Le programme comptabilise les examens de suivi médical, les diagnostics et les traitements. Il publie un rapport annuel depuis 19 ans.

Une liste officielle de 68 cancers potentiellement attribuables aux suites de cet attentat a été dressée par les autorités sanitaires.

Toutes les données statistiques sont consultables en ligne sur le site du WTC :
https://www.cdc.gov/wtc/

Le gouvernement fédéral a voté une loi repoussant de 2020 à 2090 la date limite de dépôt des demandes auprès d’un fonds fédéral d’indemnisation dédié.

Le programme australien

En Australie, le gouvernement a annoncé que 5 millions de dollars seraient consacrés à un programme visant à « relier les chercheurs, les institutions, les décideurs et les associations professionnelles », pour étudier l’impact physiologique et psychologique de ces incendies géants sur la population.

Le Dr Takahashi, directeur de l’Institut de recherche australien sur l’amiante (Asbestos Diseases Research Institute - ADRI), a salué cette initiative.

Il a cependant regretté que ce programme soit de courte durée (moins d’un an) et qu’il ne mette « pas suffisamment l’accent sur les effets à long terme sur la santé.»

Il a demandé au gouvernement de nouvelles mesures pour « couvrir l’ensemble du spectre de la santé respiratoire, y compris les effets à long terme sur la santé qui peuvent être causés par une exposition à l’amiante ».

Quel suivi pour les victimes de Lubrizol ?

Le 26 septembre 2019 un incendie a détruit les aires de stockage de l’usine Lubrizol à Rouen, site à haut risque classé Seveso 2,  où étaient entreposés des produits chimiques.
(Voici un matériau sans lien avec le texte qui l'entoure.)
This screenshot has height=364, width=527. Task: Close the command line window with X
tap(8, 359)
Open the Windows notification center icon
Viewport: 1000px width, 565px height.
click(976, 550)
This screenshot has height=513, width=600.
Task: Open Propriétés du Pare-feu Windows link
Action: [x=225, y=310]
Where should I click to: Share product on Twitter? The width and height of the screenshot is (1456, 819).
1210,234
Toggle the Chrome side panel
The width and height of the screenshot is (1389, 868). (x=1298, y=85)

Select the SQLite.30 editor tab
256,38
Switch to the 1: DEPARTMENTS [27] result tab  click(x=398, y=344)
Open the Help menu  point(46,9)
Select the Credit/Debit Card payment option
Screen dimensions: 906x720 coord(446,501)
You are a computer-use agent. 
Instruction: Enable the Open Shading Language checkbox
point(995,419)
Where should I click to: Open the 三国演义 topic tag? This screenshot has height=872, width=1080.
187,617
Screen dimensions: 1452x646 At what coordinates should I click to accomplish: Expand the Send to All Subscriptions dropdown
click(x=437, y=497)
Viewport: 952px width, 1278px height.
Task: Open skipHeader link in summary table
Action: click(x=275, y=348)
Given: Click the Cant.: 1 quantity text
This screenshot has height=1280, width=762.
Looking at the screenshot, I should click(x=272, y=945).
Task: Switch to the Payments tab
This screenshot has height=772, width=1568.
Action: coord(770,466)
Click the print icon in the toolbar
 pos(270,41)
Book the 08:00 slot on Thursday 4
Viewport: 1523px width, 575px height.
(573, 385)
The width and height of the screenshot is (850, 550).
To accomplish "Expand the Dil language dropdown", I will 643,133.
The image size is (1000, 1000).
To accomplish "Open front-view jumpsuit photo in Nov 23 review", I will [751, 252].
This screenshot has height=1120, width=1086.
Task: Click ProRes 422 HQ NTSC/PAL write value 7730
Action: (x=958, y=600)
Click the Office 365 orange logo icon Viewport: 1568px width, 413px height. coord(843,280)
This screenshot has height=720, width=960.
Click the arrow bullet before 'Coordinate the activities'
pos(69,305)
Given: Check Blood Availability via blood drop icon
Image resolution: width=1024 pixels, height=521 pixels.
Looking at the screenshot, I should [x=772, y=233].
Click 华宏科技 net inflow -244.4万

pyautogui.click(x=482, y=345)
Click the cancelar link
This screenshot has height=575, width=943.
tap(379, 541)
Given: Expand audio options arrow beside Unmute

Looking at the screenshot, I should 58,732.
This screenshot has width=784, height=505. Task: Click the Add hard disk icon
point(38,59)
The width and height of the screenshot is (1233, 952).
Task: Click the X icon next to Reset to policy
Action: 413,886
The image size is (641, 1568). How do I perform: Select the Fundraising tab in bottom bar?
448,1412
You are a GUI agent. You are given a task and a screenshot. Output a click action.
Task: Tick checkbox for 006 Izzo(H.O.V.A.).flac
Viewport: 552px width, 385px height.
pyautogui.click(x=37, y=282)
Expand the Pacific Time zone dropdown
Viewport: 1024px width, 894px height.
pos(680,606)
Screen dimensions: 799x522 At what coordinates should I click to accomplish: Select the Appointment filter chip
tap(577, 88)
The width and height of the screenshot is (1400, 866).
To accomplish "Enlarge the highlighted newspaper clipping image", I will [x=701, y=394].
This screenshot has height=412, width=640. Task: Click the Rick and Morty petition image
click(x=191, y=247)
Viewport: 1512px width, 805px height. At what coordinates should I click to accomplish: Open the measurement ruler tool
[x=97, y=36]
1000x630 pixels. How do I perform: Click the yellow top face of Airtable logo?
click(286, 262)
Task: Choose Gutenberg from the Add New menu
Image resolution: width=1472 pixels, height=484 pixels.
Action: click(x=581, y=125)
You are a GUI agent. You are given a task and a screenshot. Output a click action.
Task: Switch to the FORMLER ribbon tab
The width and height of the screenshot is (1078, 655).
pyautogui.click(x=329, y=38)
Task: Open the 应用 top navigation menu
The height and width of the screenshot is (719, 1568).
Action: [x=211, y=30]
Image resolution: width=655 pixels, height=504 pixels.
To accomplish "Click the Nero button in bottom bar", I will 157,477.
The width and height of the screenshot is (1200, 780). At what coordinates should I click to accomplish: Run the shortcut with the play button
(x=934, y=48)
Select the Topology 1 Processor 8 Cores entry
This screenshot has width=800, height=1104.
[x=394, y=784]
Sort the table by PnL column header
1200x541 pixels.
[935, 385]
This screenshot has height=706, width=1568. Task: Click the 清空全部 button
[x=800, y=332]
Un  panache de fumée toxique de 20 kilomètres de long et 6 kilomètres de large a survolé une zone géographique s’étendant jusqu’à la Belgique. 

L’incendie a détruit plus de 5000 tonnes de produits chimiques. Il a aussi fait exploser une toiture en amiante-ciment de 8000 mètres carrés, Des milliards de fibres d’amiante ont voyagé dans la colonne de fumée. Des morceaux de toiture amiantés ont été retrouvés dans des jardins à plusieurs kilomètre du site.

Syndicats et associations réclament, là aussi, la mise en place d’un dispositif de recensement et de suivi médical à très long terme des populations exposées. La commission d’enquête du Sénat est arrivée aux mêmes conclusions.